On the last of his three tours, Jeeps was served with line-out ball by the only man who would break his record, Willie John McBride. The great Irishman was a tyro himself then, in only his first season of international rugby, but even that made him an old hand in comparison to Jeeps' status when he first arrived in the Republic the previous decade.
In 1955, the Northampton pivot had had only a single England trial and been named as a reserve for his country before being chosen for the touring party. Once in South Africa, though, the speed and consistent smoothness of his service from the base of the scrum made him the preferred partner of stand-off genius Cliff Morgan.

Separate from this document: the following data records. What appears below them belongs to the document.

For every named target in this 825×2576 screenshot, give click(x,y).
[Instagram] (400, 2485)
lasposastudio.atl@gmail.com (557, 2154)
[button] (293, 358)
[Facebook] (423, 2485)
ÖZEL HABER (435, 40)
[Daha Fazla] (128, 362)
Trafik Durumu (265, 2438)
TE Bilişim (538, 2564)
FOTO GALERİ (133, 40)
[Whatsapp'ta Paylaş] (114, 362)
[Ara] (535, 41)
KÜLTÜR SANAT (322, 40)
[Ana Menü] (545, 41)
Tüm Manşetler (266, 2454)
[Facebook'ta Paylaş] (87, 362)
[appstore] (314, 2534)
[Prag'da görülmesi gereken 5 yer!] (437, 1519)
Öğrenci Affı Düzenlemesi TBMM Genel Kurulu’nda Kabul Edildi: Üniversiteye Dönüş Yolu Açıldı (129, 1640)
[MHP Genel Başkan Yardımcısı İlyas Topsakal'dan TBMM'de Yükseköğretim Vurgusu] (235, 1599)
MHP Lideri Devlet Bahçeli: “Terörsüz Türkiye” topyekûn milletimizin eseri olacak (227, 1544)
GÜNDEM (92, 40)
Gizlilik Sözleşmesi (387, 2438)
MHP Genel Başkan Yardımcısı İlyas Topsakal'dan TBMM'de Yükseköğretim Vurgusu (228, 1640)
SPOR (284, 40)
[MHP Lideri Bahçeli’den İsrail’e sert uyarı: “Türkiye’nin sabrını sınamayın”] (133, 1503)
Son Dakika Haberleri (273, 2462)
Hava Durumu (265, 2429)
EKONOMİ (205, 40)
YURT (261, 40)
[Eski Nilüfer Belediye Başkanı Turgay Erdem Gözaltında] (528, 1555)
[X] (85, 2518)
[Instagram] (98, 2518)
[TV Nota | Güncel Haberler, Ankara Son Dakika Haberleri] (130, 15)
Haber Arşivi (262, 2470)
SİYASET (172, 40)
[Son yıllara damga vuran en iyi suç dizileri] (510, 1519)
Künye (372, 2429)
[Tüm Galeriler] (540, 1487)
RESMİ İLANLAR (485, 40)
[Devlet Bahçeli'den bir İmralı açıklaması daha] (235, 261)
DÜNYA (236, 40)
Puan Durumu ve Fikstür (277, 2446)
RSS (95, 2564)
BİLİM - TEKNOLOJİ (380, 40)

Jeeps played in 12 of the tour's 20 matches and all four in the Test series, which the Lions drew 2-2. Morgan's faith in his junior half-back partner paid off most importantly in the epic first Test , when Jeeps' perfect pass enabled him to make the run that put the tourists ahead just seconds after injury to Reg Higgins had reduced them to 14 men.
In 1959, Jeeps ability to serve up decent possession from apparently any angle led New Zealanders to dub him "the India Rubber man". They also rated him the most complete footballer of the Lions backs - no mean feat in company that included Bev Risman, David Hewitt, Tony O'Reilly, Peter Jackson and Ken Scotland.
Jeeps played in both Australian internationals that tour but injury in the third in New Zealand ended his ever-present Test record at nine. He returned to South Africa in 1962 to add another four Test appearances to his tally, now one of the squad's senior figures, having captained England in 13 of his 24 internationals.
Again the local judges rated him the best of the visiting backs, although this time the quality outside him was not quite of the stellar quality of the 1955 line-up and he caught the eye as much for his astute marshalling of his pack as for skill as an instigator of flashing attacks.
Although the Lions lost the series, Jeeps bowed out in fitting fashion, captaining the side in the final Test.